I assume you already have implemented the splitting of the files into 1000-line pieces (I can add that detail if desired) and their names are stored in the variable $files, in your example File_A000 File_B000 … File_B009 File_C000 … File_C999.

set --                                  # tasks stored in $1..$6
for file in $files
do  [ $# -lt 6 ] || { wait $1; shift; } # wait for and remove oldest task if 6
    ./program_a $file $file.log 2>&1 &
    set -- $* $!                        # store new task last
done
wait                                    # wait for the final tasks to finish

Upvotes: 0

Joshua Goldberg
Joshua Goldberg

Reputation: 5333

I wouldn't try to reinvent the load-balancing wheel by splitting the files. Use gnu parallel to handle the management of the tasks of different scales. It has plenty of options for parallel execution on one or multiple machines. If you set it up to, say, allow 4 processes in parallel, it will do that, starting a new task when a shorter one completes.

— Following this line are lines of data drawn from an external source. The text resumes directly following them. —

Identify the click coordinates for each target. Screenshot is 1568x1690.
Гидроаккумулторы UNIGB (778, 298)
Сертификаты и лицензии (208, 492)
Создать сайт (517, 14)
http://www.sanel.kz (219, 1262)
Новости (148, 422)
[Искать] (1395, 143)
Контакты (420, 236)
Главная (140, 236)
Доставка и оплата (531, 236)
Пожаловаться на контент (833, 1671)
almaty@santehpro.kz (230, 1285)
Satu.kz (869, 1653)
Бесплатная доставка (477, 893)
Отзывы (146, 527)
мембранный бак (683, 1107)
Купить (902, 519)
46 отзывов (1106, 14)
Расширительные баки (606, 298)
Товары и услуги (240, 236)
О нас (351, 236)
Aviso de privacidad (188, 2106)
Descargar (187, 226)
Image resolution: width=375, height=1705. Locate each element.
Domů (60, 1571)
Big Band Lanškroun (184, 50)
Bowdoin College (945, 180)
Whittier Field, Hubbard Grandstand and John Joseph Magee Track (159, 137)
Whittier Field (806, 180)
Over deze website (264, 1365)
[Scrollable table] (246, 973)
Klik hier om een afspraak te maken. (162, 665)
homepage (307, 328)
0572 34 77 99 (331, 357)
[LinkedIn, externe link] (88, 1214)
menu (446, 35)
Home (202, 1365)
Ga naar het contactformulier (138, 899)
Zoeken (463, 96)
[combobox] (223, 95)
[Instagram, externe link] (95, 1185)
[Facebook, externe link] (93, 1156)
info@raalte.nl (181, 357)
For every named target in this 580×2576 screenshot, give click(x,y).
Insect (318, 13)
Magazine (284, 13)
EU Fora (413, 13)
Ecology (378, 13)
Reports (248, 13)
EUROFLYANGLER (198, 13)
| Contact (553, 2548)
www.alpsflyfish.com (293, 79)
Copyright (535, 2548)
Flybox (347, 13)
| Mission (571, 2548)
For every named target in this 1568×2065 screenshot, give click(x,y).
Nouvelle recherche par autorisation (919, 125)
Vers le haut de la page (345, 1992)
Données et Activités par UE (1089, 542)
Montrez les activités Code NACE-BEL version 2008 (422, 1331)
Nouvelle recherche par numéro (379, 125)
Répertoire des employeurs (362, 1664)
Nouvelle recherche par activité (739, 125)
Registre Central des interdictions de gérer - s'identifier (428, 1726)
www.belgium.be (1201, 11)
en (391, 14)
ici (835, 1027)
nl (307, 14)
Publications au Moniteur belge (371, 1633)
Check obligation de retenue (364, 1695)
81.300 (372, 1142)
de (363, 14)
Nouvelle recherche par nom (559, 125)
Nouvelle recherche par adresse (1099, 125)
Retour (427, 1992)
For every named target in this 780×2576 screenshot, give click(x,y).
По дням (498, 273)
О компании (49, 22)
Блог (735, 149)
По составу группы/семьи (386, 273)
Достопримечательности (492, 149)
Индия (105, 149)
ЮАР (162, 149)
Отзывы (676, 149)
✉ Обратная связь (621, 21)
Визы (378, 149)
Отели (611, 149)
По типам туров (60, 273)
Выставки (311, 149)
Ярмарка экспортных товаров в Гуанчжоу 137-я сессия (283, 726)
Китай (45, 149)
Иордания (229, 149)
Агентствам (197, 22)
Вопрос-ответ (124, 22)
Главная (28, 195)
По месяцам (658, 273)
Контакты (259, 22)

https://www.gnu.org/software/parallel/

https://www.gnu.org/software/parallel/parallel_tutorial.html

Here's a simple example using cat as a standin for ./program:

...write a couple of files
% cat > a
a
b
c

% cat > b
a  
b
c
d

% cat > files
a
b

... run the tasks
% parallel cat {1} \> {1}.log < files

% more b.log
a
b
c
d

Upvotes: 1

Marcus Rickert
Marcus Rickert

Reputation: 4238

Since you are allowed to split files I assume that you are also allowed to combine files. In this case you could consider a fast preprocessing step as follows:

#! /bin/bash
# set the number of parallel threads
CPU=6

rm -f complete.out
# combine all files into one
while read parameter
do
    cat $parameter >> complete.out
done < parameter_file

# count the number of lines
lines=$(wc -l complete.out|cut -d " " -f 1)
lines_per_file=$(( $lines / $CPU + 1 ))

# split the big file into equal pieces named xa*
rm -f xa*
split --lines $lines_per_file complete.out 

# create a parameter file to mimic the old calling behaviour
rm -f new_parameter_file
for splinter in xa* ; do
    echo $splinter >> new_parameter_file
done

# this is the old call with just 'parameter_file' replaced by 'new_parameter_file'
while read parameter
do
    ./program_a $parameter $parameter.log 2>&1 &
done < new_parameter_file

Notes:

  • The file name pattern xa* of the generated files may be different in your setup.
  • Make sure that the last line of each file actually has a CR/LF!